Friday, February 20, 2026

The struggle with financial literacy is real for many Americans.

That point hit home during Stanford Professor Ed deHaan’s recent Sullivan Scholar lecture at Tippie, when he revealed that fewer than 30% of Americans can correctly answer three of the most basic personal finance questions about interest, inflation, and diversification.

Poor financial literacy isn’t just  an academic issue—it carries real consequences. A lack of understanding helped fuel the subprime mortgage crisis in 2007 that triggered the Great Recession. 

Today, millions continue to rely on payday advances, high-interest credit cards, and unfixed mortgages without fully grasping the risks. Bad actors thrive in the gap between what people know and what they don’t.

Tippie students are outliers in society, with a firm grasp on financial basics thanks to their studies. Increasingly, some are asking: If we understand this stuff, why aren’t we helping those who don’t? 

Two student-driven efforts—Moneythink and FLIP (Financial Literacy Innovation Program)—offer different approaches to the same problem. Together, they reflect a belief that improving financial literacy for everyone is a necessary public good.

 

Solution #1

MONEYTHINK

For Tippie senior Kyeon Westbrook, the path to community service started with a friend’s nudge during his sophomore year to join Moneythink, a student-run organization that teaches financial basics to high schoolers. He joined for the public-speaking experience but discovered a passion for educating. He is now co-president of the student organization.

Kyeon Westbrook
Kyeon Westbrook

"We go into the four big high schools around Iowa City,” Westbrook said. “It makes you realize the community is so much bigger and that these students need this information now, before they graduate.” 

Westbrook says most classes are small—eight to ten students—and engagement varies. But there’s always one student who lights up, asks questions, and connects the dots. 

"Those moments make it worth it," he said. 

Cars are an easy entry point. Students know what interest is, but not how stretching payments over years inflates the real cost. Westbrook tells them about the $1,500 “beater” he bought at 16 and the friend who financed a $13,000 car, totaled it, and had to keep making payments.

"Half of a good lesson is storytelling,” he said. “If they hear it from someone who’s just a few years older, it sticks.”

Moneythink also reaches students in iJAG (Iowa Jobs for America’s Graduates), many from lower-income families with firsthand experience of payday loans or check-cashing services. Lessons stay grounded in real life: why to avoid "zero-down" offers, how credit scores shape futures, and why saving even $10 a week matters.

"These concepts seem obvious to us now, but not if you’ve never been exposed to them,” he said.
Increasingly, the group addresses modern money traps facing teenagers—from sports betting apps to installment payments on fast food.

"You've got to meet them where they are,” Westbrook said. “If you don’t understand who really benefits in those systems, it’s easy to get burned.”
 

Solution #2

FLIP

If Moneythink is about peer mentorship, FLIP is about scale.

Seniors Landon Stoll and Patrick Igo started FLIP after realizing how many fellow students, friends, and even family members felt uncomfortable managing money.

##############################

What to do:
[1] Answer these questions from the financial literacy article:
(a) What share of Americans can correctly answer three of the most basic personal finance questions?
(b) How many students are in most Moneythink classes?
(c) Who started FLIP?
[2] From the financial literacy article, write out the passage that opens with the words containing "Solution #1" and closes with "the student organization.".
[3] Do these statements agree with the financial literacy article? Answer yes or no for each, and quote the words that decide it.
(a) Westbrook joined Moneythink for the public-speaking experience.
(b) Moneythink goes into two high schools around Iowa City.
(c) The subprime mortgage crisis took place in 2009.

Information supplied:
##############################

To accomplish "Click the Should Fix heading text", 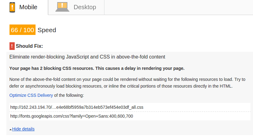I will pyautogui.click(x=29, y=46).
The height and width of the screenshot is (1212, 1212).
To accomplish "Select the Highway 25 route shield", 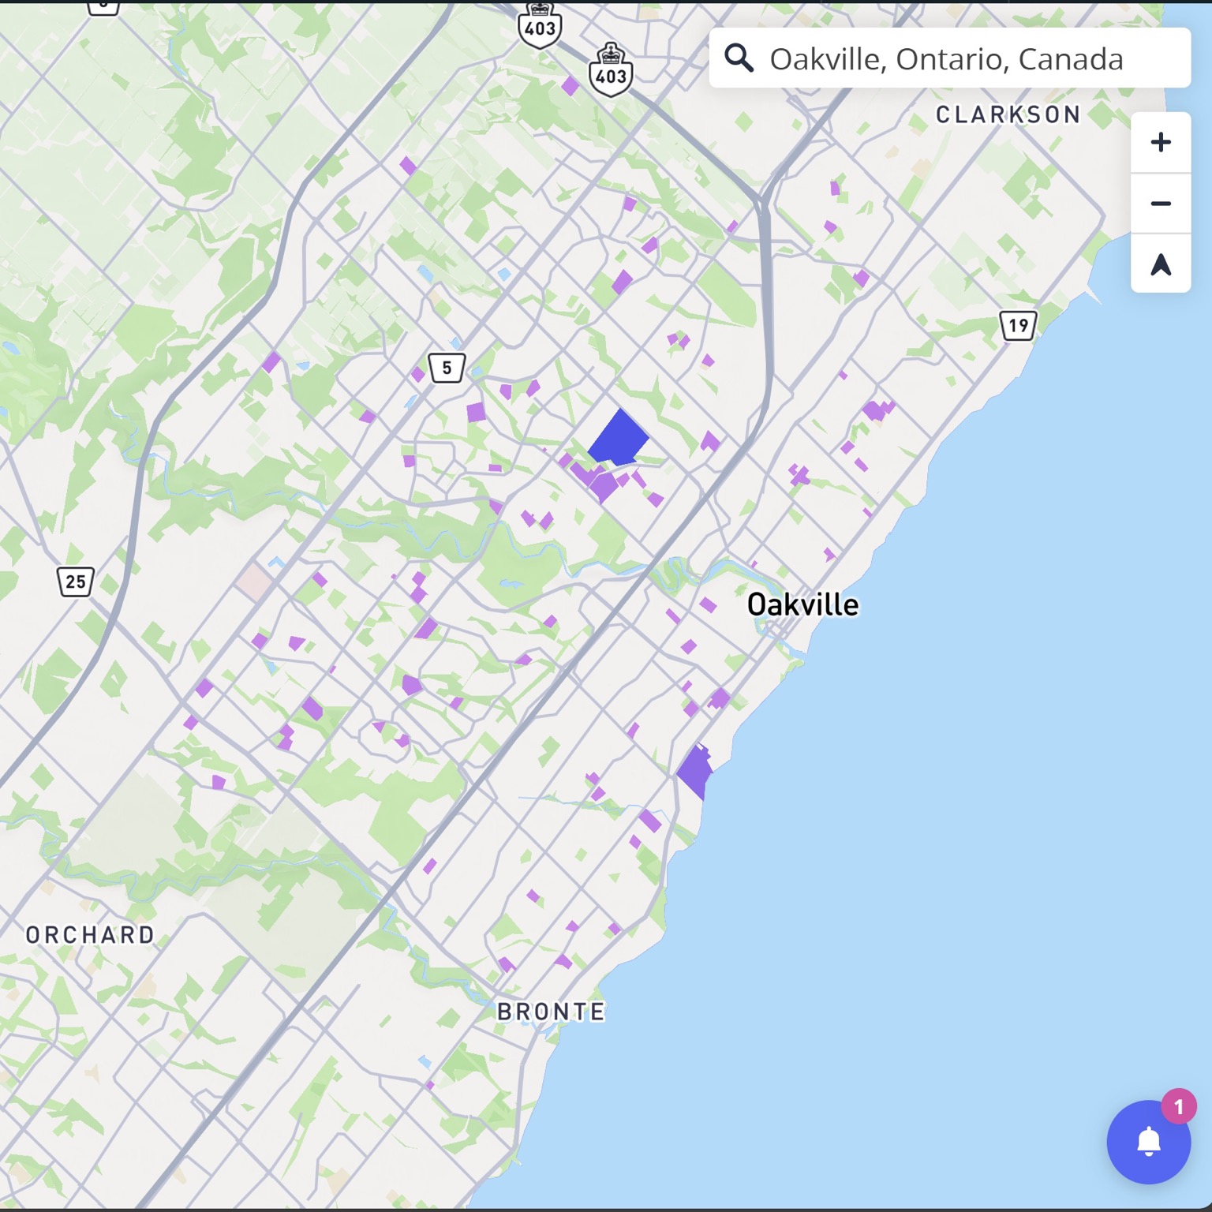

##############################

Task-by-task solutions:
[1]
(a) Fewer than 30%
(b) Eight to ten
(c) Seniors Landon Stoll and Patrick Igo

[2]
Solution #1

MONEYTHINK

For Tippie senior Kyeon Westbrook, the path to community service started with a friend’s nudge during his sophomore year to join Moneythink, a student-run organization that teaches financial basics to high schoolers. He joined for the public-speaking experience but discovered a passion for educating. He is now co-president of the student organization.

[3]
(a) Yes: "He joined for the public-speaking experience"
(b) No: "We go into the four big high schools around Iowa City"
(c) No: "the subprime mortgage crisis in 2007"